#### [抜粋本文]
検査をする技師の技術で、見つけにくい病変を見つけ出すことができたり、見落としてしまうこともあるので非常に責任のある仕事です。なので、日々放射線技師は勉強しなくてはなりません。
「技師の仕事ってラクそうだよねぇ」だとか「スイッチ押すだけでしょ」だとか思われている面もありますが、決して楽ではないことを強く言いたいです。確かにラクなところもありますが、そんなに簡単な仕事ではないことを理解してもらいたい。
当直もありますし、オンコールもあります。オンコールは夜間寝ている時に電話が鳴り、病院へ駆けつけないといけません。私は一晩に何回も起こされたこともあります。そして、次の日はまた朝から日勤だったりします。これがひと月あたり〔ひと月の日数/技師の人数〕であるのです。
入院のない外来だけのクリニックはオンコールがありません。(ある施設もあるかもしれませんが)
では、放射線技師の仕事で良いところと悪いところを現役技師のリアルな声として紹介していきます。
放射線技師の仕事で良いところ
この仕事で良いところをざっくり挙げていきます。
- 資格を持っているので今の職場が嫌なら他の病院へ移ることが出来る。

#### [保存データ項目]
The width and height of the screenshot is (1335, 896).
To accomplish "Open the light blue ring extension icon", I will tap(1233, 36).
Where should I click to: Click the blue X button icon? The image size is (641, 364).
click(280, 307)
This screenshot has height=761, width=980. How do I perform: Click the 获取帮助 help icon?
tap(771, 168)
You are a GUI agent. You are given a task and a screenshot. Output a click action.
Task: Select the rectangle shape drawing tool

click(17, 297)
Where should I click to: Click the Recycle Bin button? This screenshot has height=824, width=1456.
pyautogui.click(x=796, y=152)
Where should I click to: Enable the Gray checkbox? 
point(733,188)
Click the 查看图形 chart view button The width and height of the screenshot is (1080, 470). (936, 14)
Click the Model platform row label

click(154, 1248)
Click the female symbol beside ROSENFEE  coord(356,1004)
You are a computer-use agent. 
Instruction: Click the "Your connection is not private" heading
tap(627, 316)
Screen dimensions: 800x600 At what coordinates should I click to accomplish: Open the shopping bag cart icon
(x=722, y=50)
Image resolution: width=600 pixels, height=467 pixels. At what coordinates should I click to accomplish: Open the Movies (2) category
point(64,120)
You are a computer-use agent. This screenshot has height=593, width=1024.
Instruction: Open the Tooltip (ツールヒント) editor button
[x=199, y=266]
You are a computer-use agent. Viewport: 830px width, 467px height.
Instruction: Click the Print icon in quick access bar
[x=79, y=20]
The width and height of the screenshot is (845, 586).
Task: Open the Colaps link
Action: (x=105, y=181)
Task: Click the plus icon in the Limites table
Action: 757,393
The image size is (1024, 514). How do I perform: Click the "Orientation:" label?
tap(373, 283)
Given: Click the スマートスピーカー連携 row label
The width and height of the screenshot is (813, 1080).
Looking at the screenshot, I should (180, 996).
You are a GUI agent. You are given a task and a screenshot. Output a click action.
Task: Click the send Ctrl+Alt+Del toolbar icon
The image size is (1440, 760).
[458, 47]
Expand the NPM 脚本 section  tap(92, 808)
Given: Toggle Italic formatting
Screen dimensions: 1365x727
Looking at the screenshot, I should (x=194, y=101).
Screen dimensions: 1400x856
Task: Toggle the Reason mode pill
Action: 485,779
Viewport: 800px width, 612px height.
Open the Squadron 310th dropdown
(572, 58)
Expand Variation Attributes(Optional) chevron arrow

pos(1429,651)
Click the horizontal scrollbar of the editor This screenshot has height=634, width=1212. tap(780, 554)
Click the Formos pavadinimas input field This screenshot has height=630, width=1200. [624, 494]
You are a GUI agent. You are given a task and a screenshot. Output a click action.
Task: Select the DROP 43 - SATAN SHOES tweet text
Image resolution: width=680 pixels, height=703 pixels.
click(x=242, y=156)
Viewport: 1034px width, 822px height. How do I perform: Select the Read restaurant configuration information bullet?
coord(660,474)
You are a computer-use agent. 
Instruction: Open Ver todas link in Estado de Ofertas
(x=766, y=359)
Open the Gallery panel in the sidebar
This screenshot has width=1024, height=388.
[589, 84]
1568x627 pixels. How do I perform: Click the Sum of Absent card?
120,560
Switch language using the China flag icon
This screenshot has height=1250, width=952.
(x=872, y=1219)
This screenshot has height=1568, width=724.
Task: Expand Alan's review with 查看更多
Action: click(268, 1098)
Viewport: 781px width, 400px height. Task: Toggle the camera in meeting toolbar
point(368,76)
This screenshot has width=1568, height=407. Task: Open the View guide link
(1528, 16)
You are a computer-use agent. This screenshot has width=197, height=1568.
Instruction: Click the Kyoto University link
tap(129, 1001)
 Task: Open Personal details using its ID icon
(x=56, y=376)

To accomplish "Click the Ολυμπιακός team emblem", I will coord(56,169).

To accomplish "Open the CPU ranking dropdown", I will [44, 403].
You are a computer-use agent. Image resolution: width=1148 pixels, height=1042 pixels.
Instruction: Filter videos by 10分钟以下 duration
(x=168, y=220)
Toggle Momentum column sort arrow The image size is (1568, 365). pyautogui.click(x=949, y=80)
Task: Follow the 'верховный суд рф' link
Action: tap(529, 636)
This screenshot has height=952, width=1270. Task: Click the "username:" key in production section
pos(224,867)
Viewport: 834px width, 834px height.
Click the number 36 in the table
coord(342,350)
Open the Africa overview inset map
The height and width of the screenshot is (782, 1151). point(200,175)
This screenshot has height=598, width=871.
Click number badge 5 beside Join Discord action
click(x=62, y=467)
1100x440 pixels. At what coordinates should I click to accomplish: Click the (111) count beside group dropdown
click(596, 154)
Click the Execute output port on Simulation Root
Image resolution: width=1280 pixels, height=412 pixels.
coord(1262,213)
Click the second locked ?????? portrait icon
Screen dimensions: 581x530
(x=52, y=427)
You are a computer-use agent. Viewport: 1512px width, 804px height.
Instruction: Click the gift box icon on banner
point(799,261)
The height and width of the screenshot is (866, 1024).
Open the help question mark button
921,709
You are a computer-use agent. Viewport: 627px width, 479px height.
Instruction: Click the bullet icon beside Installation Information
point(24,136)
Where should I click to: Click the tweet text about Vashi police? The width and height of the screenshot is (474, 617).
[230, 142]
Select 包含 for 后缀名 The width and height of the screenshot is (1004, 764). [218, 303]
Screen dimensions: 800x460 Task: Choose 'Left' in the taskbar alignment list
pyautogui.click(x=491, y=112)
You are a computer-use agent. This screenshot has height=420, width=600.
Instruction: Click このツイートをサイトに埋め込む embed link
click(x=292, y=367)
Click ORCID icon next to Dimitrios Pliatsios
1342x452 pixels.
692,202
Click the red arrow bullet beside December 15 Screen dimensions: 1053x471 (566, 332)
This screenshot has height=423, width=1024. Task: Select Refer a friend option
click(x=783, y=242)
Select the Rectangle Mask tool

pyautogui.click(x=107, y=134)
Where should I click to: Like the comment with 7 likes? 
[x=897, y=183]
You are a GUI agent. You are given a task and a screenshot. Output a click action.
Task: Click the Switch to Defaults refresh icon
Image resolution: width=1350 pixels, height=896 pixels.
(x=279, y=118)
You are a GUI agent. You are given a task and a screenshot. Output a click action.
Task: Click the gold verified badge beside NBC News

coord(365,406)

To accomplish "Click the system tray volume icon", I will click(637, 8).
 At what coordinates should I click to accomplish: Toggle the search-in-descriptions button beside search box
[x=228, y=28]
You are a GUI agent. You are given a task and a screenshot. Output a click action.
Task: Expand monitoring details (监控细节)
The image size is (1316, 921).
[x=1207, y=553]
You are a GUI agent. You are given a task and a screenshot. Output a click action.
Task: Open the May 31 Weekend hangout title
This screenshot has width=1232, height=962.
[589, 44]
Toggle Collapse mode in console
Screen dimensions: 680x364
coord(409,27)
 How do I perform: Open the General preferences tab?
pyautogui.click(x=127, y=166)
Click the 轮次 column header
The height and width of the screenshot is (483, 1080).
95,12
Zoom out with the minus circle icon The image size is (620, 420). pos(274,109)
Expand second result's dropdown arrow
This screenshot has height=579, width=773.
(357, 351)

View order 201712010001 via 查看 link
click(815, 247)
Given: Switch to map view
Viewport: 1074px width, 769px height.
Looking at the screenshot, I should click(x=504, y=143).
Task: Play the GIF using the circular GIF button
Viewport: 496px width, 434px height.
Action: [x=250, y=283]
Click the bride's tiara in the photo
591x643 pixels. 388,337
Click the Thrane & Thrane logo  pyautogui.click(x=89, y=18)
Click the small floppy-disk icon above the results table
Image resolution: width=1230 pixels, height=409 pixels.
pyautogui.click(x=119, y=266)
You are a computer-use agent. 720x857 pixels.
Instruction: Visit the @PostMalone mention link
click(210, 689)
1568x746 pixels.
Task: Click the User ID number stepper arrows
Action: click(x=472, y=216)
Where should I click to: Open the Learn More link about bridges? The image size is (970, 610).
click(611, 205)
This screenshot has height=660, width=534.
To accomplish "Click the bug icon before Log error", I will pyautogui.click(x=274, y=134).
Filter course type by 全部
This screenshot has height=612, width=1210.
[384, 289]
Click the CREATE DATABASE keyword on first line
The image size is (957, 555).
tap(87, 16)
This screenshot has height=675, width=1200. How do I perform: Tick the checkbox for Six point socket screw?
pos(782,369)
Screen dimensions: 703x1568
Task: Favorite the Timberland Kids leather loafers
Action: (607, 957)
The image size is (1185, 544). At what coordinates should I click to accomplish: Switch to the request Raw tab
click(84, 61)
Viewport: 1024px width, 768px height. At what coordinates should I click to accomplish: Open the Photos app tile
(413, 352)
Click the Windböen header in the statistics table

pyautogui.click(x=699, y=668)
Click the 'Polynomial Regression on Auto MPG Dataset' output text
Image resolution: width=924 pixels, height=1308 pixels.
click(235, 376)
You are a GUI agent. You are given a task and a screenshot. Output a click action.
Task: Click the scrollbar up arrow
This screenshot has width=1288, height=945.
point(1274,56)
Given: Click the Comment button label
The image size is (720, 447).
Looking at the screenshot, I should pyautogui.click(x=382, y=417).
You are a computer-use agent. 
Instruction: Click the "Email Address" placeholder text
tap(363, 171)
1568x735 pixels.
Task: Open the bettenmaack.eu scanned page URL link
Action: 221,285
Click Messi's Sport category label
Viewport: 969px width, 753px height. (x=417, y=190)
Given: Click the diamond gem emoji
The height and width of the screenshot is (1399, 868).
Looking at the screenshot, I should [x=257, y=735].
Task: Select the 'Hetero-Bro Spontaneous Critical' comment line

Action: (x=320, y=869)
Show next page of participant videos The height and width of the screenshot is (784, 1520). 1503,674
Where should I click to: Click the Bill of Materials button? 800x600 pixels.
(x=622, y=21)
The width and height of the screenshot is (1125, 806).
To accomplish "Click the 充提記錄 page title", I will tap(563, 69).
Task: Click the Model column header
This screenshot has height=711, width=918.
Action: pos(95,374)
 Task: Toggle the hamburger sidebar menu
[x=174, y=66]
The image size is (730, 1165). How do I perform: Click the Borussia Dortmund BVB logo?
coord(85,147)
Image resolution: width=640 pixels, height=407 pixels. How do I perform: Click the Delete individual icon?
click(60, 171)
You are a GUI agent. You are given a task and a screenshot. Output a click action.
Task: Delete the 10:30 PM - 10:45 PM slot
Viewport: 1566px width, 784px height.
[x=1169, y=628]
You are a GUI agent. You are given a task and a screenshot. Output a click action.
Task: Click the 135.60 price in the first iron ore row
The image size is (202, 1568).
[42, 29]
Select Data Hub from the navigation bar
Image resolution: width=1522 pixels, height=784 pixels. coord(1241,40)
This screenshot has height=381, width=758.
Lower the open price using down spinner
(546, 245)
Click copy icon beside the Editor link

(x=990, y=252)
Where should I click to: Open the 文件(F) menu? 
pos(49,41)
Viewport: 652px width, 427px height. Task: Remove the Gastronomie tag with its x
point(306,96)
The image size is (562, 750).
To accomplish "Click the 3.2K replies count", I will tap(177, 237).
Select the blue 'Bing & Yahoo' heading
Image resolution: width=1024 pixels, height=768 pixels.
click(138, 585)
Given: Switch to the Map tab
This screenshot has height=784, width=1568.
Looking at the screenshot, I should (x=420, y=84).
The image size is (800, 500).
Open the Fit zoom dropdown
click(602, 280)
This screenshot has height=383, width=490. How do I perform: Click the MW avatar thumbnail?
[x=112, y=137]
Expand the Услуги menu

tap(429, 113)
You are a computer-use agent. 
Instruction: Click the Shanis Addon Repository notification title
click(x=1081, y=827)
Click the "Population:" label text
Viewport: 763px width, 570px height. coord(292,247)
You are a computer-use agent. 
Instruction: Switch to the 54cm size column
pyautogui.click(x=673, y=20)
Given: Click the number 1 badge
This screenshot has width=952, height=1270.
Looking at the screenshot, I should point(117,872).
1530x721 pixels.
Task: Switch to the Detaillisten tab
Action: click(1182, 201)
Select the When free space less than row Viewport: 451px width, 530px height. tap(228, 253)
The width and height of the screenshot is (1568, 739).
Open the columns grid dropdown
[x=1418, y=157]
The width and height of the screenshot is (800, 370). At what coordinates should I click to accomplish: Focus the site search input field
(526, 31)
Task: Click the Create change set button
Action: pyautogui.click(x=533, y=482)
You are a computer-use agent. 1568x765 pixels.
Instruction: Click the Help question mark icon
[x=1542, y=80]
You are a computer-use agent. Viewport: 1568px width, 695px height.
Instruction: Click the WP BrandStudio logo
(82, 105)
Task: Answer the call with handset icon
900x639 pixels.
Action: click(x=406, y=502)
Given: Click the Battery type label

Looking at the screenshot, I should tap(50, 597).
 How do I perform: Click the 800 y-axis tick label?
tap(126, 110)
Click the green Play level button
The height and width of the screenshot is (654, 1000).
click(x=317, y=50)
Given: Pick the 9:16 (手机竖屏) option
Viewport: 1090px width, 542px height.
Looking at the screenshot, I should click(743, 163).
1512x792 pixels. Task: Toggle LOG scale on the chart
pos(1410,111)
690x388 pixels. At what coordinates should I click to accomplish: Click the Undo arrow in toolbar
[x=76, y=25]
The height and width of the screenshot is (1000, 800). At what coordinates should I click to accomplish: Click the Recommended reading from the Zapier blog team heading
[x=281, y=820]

#### [設問]
**a.** 抜粋本文によると、入院のない外来だけのクリニックにはないものは何ですか。
**b.** 抜粋本文のうち、「当直もありますし、オンコール」で始まり「施設もあるかもしれませんが)」で終わる部分をそのまま書き写してください。

#### [解答]
**a.** オンコールです。

**b.**
当直もありますし、オンコールもあります。オンコールは夜間寝ている時に電話が鳴り、病院へ駆けつけないといけません。私は一晩に何回も起こされたこともあります。そして、次の日はまた朝から日勤だったりします。これがひと月あたり〔ひと月の日数/技師の人数〕であるのです。
入院のない外来だけのクリニックはオンコールがありません。(ある施設もあるかもしれませんが)